No pics of the headwall?


----------



## Glenn (Feb 15, 2011)

Very cool.


----------



## andyzee (Feb 15, 2011)

Black Phantom said:


> No pics of the headwall?




Actually, that's the top of the headwall. Once I got to the bottom of it, just didn't think of stopping to take another shot.  :-?


----------



## Black Phantom (Feb 15, 2011)

andyzee said:


> Actually, that's the top of the headwall. Once I got to the bottom of it, just didn't think of stopping to take another shot.  :-?



Nice. Looks like the entrance to me. Where were you hiding little man? Did not see you around.


----------



## andyzee (Feb 15, 2011)

Black Phantom said:


> Nice. Looks like the entrance to me. Where were you hiding little man? Did not see you around.



Dis, how the f are you!
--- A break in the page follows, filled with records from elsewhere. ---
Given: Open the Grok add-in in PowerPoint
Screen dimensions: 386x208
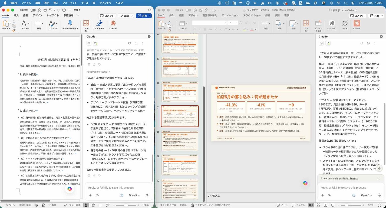Looking at the screenshot, I should tap(345, 25).
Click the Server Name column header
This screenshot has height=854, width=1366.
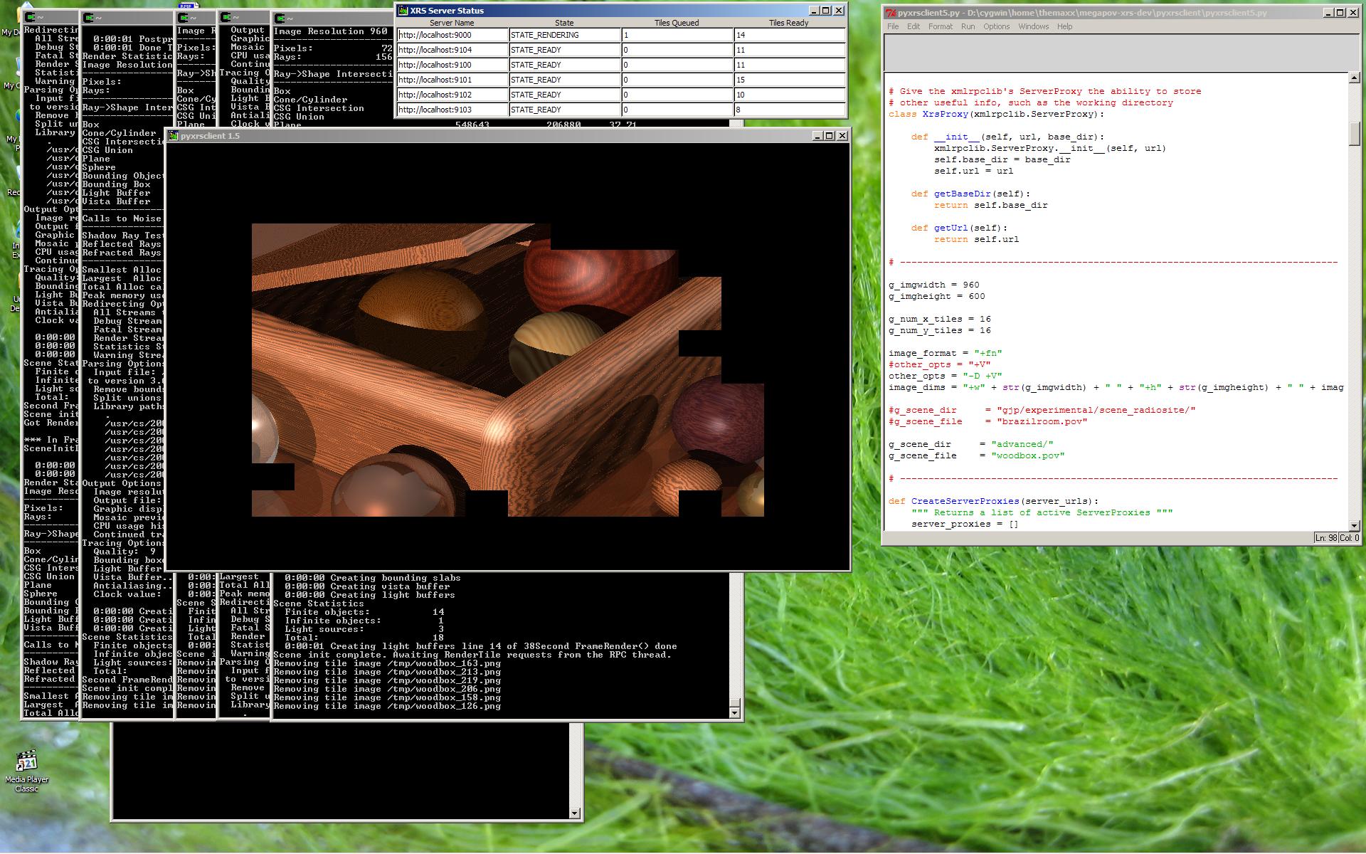(452, 23)
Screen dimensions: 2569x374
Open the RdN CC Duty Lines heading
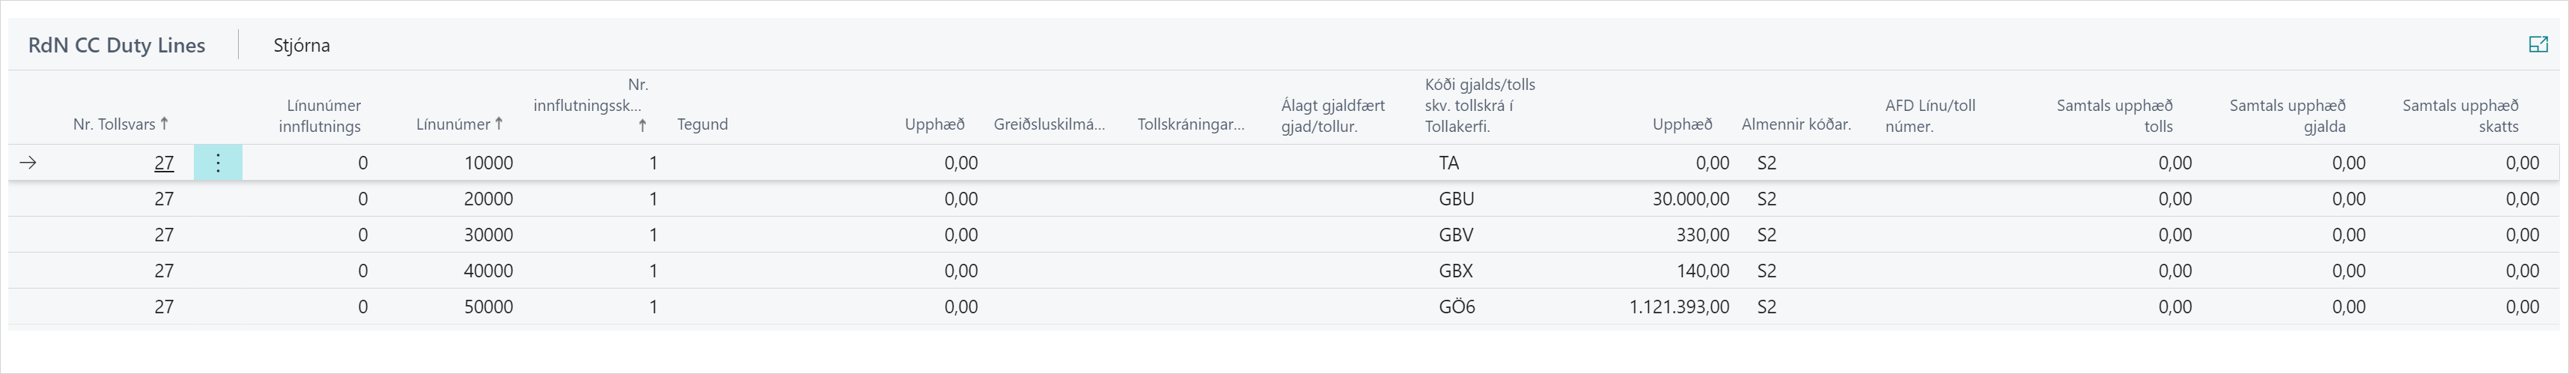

Someone told me you were banned from Killington.


----------



## Black Phantom (Feb 15, 2011)

andyzee said:


> Dis, how the f are you! Someone told me you were banned from Killington.



Nope, not Dis. He is stuck in LI. He said he'll be up soon. 

Who the heck said he was banned from Killington? Grizz loves him.


----------



## andyzee (Feb 15, 2011)

Black Phantom said:


> Nope, not Dis. He is stuck in LI. He said he'll be up soon.
> 
> Who the heck said he was banned from Killington? Grizz loves him.



Forget but someone told me he started threatening folks in Killington and got banned.


----------